- **Work order**
Gather all lines in the records below that include the word "This".

↓↓↓

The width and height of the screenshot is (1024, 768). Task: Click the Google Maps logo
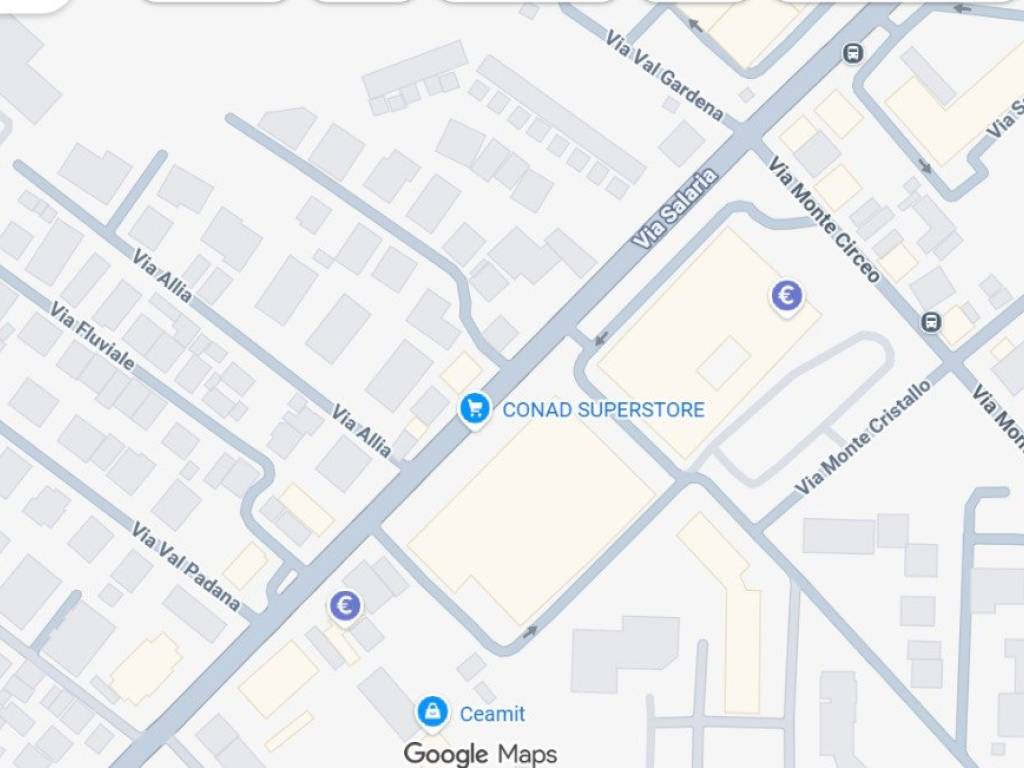(x=481, y=754)
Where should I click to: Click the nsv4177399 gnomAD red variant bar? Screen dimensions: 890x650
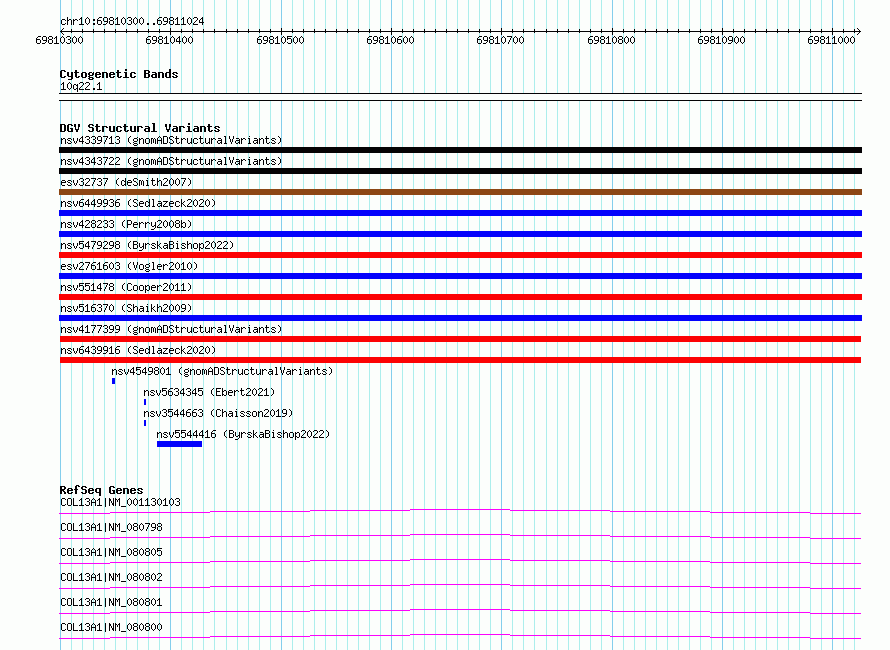pyautogui.click(x=460, y=339)
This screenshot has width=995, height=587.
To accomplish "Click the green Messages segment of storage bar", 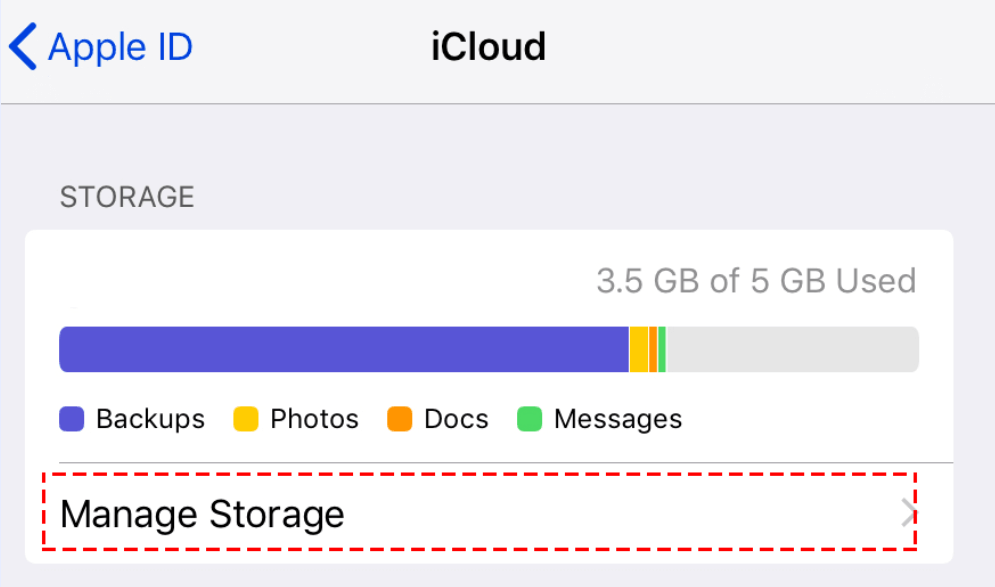I will click(x=662, y=349).
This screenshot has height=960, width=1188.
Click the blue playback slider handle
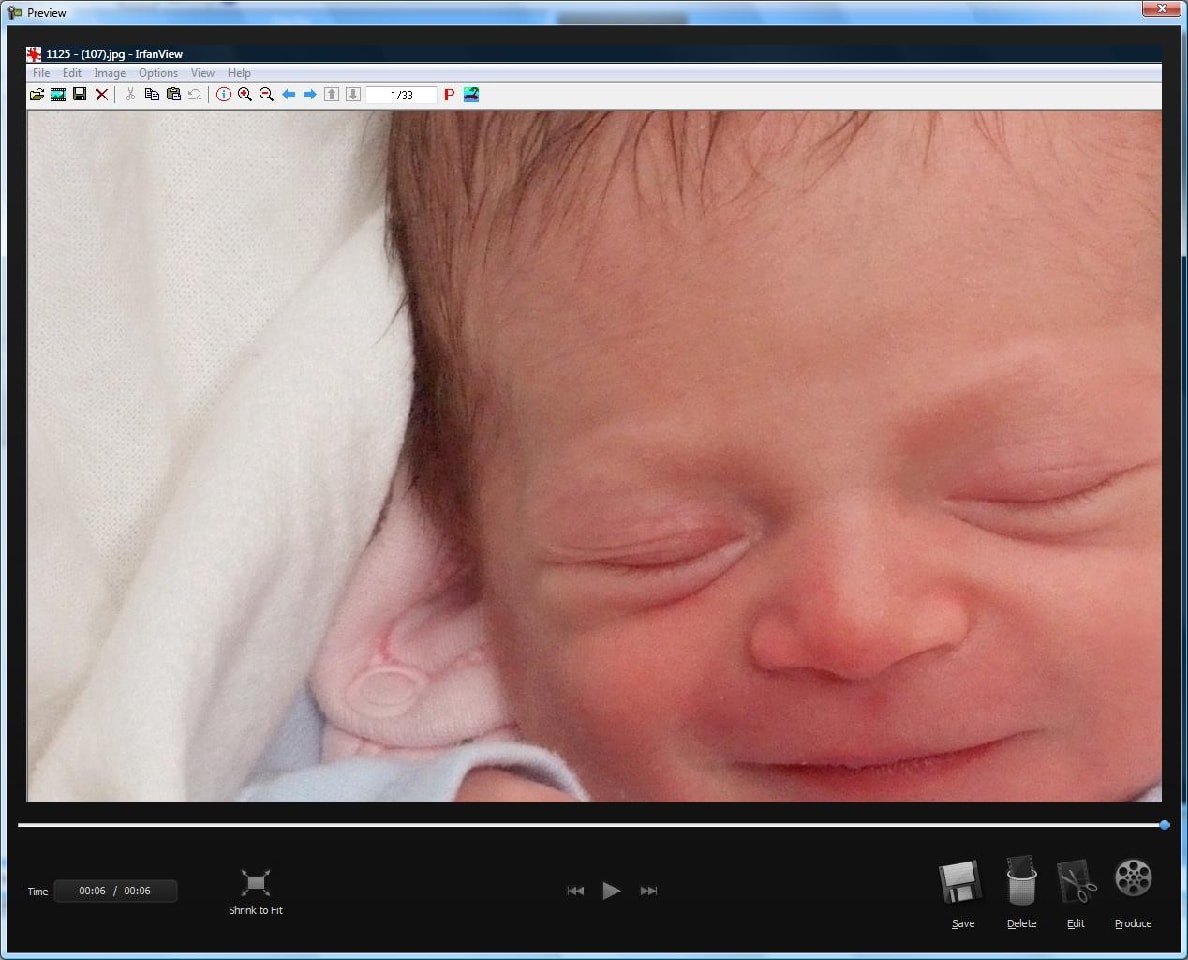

↑↑↑

- **Solution to the problem**
This screenshot has width=995, height=587.
This screenshot has height=960, width=1188.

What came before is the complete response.